[Data extracted from a collection]
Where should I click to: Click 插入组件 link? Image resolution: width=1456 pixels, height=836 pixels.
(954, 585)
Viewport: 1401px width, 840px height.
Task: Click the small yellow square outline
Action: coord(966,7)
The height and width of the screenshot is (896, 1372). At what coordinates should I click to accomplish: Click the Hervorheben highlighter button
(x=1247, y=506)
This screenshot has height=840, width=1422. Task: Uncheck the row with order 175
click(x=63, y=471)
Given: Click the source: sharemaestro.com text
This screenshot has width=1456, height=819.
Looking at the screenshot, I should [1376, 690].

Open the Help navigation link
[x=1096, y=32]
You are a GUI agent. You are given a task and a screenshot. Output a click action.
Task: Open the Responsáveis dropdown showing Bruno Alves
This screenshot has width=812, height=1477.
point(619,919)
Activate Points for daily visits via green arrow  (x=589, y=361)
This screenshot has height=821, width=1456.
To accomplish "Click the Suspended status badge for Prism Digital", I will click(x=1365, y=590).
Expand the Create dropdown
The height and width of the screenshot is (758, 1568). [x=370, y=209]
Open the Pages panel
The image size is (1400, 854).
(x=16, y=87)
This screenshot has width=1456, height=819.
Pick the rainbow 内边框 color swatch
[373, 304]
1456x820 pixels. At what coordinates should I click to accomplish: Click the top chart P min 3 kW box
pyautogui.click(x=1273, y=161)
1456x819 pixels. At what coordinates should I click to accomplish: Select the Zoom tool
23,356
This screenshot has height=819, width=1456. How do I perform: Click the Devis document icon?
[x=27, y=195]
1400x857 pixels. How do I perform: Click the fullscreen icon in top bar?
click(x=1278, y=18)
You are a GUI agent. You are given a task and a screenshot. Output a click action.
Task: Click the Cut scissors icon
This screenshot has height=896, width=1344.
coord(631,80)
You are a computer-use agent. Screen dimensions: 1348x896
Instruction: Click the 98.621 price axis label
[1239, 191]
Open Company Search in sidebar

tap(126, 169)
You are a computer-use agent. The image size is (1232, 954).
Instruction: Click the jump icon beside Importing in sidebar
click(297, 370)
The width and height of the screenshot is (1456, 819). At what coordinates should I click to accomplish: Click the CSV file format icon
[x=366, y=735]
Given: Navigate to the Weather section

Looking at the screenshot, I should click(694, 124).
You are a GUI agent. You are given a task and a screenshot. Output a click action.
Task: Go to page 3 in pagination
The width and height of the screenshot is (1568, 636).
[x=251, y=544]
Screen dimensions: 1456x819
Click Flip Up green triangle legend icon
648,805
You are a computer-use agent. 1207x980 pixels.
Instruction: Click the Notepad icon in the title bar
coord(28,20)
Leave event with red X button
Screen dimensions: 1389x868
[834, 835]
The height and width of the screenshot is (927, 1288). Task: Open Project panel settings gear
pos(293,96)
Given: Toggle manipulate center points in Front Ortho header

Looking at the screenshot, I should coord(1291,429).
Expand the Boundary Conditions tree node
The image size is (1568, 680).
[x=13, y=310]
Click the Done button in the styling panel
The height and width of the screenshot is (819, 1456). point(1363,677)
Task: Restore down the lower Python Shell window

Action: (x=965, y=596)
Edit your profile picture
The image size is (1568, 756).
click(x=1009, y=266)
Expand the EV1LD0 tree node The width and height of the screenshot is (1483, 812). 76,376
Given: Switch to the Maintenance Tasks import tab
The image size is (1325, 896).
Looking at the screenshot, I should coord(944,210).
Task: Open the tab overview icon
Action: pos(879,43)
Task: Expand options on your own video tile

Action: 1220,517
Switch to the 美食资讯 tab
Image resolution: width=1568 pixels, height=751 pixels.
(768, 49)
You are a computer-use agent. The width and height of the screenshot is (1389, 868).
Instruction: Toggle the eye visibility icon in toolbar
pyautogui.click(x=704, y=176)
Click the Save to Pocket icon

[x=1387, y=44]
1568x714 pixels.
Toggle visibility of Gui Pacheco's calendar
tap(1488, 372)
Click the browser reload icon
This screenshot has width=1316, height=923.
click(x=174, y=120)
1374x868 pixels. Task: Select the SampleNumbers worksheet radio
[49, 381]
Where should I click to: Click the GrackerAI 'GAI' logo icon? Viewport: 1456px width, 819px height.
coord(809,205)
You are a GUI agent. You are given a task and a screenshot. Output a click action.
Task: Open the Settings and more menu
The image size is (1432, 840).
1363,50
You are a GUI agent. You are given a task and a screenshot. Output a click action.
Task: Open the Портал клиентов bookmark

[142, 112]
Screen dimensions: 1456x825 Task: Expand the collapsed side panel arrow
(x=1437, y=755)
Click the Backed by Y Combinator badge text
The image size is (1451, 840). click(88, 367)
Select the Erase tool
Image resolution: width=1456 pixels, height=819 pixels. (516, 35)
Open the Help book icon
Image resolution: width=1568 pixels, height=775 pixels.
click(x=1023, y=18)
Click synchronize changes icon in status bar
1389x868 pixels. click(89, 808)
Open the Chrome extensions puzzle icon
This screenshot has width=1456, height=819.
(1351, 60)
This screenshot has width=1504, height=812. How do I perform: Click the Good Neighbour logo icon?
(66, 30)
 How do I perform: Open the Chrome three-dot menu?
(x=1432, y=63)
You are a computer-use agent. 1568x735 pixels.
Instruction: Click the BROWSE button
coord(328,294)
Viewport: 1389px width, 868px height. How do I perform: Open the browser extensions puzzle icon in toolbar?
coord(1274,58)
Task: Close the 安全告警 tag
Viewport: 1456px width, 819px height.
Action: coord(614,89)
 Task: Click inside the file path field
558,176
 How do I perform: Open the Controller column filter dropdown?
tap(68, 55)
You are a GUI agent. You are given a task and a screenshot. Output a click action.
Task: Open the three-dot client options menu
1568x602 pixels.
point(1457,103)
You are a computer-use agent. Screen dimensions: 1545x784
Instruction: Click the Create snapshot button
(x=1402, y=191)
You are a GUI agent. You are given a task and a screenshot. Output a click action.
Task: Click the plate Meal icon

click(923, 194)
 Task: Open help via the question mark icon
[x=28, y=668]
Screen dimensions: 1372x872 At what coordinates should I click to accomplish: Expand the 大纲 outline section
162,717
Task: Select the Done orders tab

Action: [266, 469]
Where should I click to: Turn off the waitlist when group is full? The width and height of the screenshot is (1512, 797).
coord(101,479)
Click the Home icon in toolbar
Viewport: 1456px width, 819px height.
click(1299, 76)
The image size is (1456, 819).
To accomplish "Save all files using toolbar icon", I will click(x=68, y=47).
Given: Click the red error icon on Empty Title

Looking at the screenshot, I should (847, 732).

What you need to do: None of the records may be left out; each is to be restated exactly.

Solution:
Where should I click to: Click 插入组件 link? Image resolution: width=1456 pixels, height=836 pixels.
(954, 585)
Viewport: 1401px width, 840px height.
Task: Click the small yellow square outline
Action: coord(966,7)
The height and width of the screenshot is (896, 1372). At what coordinates should I click to accomplish: Click the Hervorheben highlighter button
(x=1247, y=506)
This screenshot has height=840, width=1422. Task: Uncheck the row with order 175
click(x=63, y=471)
Given: Click the source: sharemaestro.com text
This screenshot has width=1456, height=819.
Looking at the screenshot, I should [1376, 690].

Open the Help navigation link
[x=1096, y=32]
You are a GUI agent. You are given a task and a screenshot. Output a click action.
Task: Open the Responsáveis dropdown showing Bruno Alves
This screenshot has width=812, height=1477.
point(619,919)
Activate Points for daily visits via green arrow  (x=589, y=361)
This screenshot has height=821, width=1456.
To accomplish "Click the Suspended status badge for Prism Digital", I will click(x=1365, y=590).
Expand the Create dropdown
The height and width of the screenshot is (758, 1568). [x=370, y=209]
Open the Pages panel
The image size is (1400, 854).
(x=16, y=87)
This screenshot has width=1456, height=819.
Pick the rainbow 内边框 color swatch
[373, 304]
1456x820 pixels. At what coordinates should I click to accomplish: Click the top chart P min 3 kW box
pyautogui.click(x=1273, y=161)
1456x819 pixels. At what coordinates should I click to accomplish: Select the Zoom tool
23,356
This screenshot has height=819, width=1456. How do I perform: Click the Devis document icon?
[x=27, y=195]
1400x857 pixels. How do I perform: Click the fullscreen icon in top bar?
click(x=1278, y=18)
You are a GUI agent. You are given a task and a screenshot. Output a click action.
Task: Click the Cut scissors icon
This screenshot has height=896, width=1344.
coord(631,80)
You are a computer-use agent. Screen dimensions: 1348x896
Instruction: Click the 98.621 price axis label
[1239, 191]
Open Company Search in sidebar

tap(126, 169)
You are a computer-use agent. The image size is (1232, 954).
Instruction: Click the jump icon beside Importing in sidebar
click(297, 370)
The width and height of the screenshot is (1456, 819). At what coordinates should I click to accomplish: Click the CSV file format icon
[x=366, y=735]
Given: Navigate to the Weather section

Looking at the screenshot, I should click(694, 124).
You are a GUI agent. You are given a task and a screenshot. Output a click action.
Task: Go to page 3 in pagination
The width and height of the screenshot is (1568, 636).
[x=251, y=544]
Screen dimensions: 1456x819
Click Flip Up green triangle legend icon
648,805
You are a computer-use agent. 1207x980 pixels.
Instruction: Click the Notepad icon in the title bar
coord(28,20)
Leave event with red X button
Screen dimensions: 1389x868
[834, 835]
The height and width of the screenshot is (927, 1288). Task: Open Project panel settings gear
pos(293,96)
Given: Toggle manipulate center points in Front Ortho header

Looking at the screenshot, I should coord(1291,429).
Expand the Boundary Conditions tree node
The image size is (1568, 680).
[x=13, y=310]
Click the Done button in the styling panel
The height and width of the screenshot is (819, 1456). point(1363,677)
Task: Restore down the lower Python Shell window

Action: (x=965, y=596)
Edit your profile picture
The image size is (1568, 756).
click(x=1009, y=266)
Expand the EV1LD0 tree node The width and height of the screenshot is (1483, 812). 76,376
Given: Switch to the Maintenance Tasks import tab
The image size is (1325, 896).
Looking at the screenshot, I should coord(944,210).
Task: Open the tab overview icon
Action: pos(879,43)
Task: Expand options on your own video tile

Action: 1220,517
Switch to the 美食资讯 tab
Image resolution: width=1568 pixels, height=751 pixels.
(768, 49)
You are a computer-use agent. The width and height of the screenshot is (1389, 868).
Instruction: Toggle the eye visibility icon in toolbar
pyautogui.click(x=704, y=176)
Click the Save to Pocket icon

[x=1387, y=44]
1568x714 pixels.
Toggle visibility of Gui Pacheco's calendar
tap(1488, 372)
Click the browser reload icon
This screenshot has width=1316, height=923.
click(x=174, y=120)
1374x868 pixels. Task: Select the SampleNumbers worksheet radio
[49, 381]
Where should I click to: Click the GrackerAI 'GAI' logo icon? Viewport: 1456px width, 819px height.
coord(809,205)
You are a GUI agent. You are given a task and a screenshot. Output a click action.
Task: Open the Settings and more menu
The image size is (1432, 840).
1363,50
You are a GUI agent. You are given a task and a screenshot. Output a click action.
Task: Open the Портал клиентов bookmark

[142, 112]
Screen dimensions: 1456x825 Task: Expand the collapsed side panel arrow
(x=1437, y=755)
Click the Backed by Y Combinator badge text
The image size is (1451, 840). click(88, 367)
Select the Erase tool
Image resolution: width=1456 pixels, height=819 pixels. (516, 35)
Open the Help book icon
Image resolution: width=1568 pixels, height=775 pixels.
click(x=1023, y=18)
Click synchronize changes icon in status bar
1389x868 pixels. click(89, 808)
Open the Chrome extensions puzzle icon
This screenshot has width=1456, height=819.
(1351, 60)
This screenshot has width=1504, height=812. How do I perform: Click the Good Neighbour logo icon?
(66, 30)
 How do I perform: Open the Chrome three-dot menu?
(x=1432, y=63)
You are a computer-use agent. 1568x735 pixels.
Instruction: Click the BROWSE button
coord(328,294)
Viewport: 1389px width, 868px height. How do I perform: Open the browser extensions puzzle icon in toolbar?
coord(1274,58)
Task: Close the 安全告警 tag
Viewport: 1456px width, 819px height.
Action: coord(614,89)
 Task: Click inside the file path field
558,176
 How do I perform: Open the Controller column filter dropdown?
tap(68, 55)
You are a GUI agent. You are given a task and a screenshot. Output a click action.
Task: Open the three-dot client options menu
1568x602 pixels.
point(1457,103)
You are a computer-use agent. Screen dimensions: 1545x784
Instruction: Click the Create snapshot button
(x=1402, y=191)
You are a GUI agent. You are given a task and a screenshot. Output a click action.
Task: Click the plate Meal icon

click(923, 194)
 Task: Open help via the question mark icon
[x=28, y=668]
Screen dimensions: 1372x872 At what coordinates should I click to accomplish: Expand the 大纲 outline section
162,717
Task: Select the Done orders tab

Action: [266, 469]
Where should I click to: Turn off the waitlist when group is full? The width and height of the screenshot is (1512, 797).
coord(101,479)
Click the Home icon in toolbar
Viewport: 1456px width, 819px height.
click(1299, 76)
The image size is (1456, 819).
To accomplish "Save all files using toolbar icon", I will click(x=68, y=47).
Given: Click the red error icon on Empty Title

Looking at the screenshot, I should (847, 732).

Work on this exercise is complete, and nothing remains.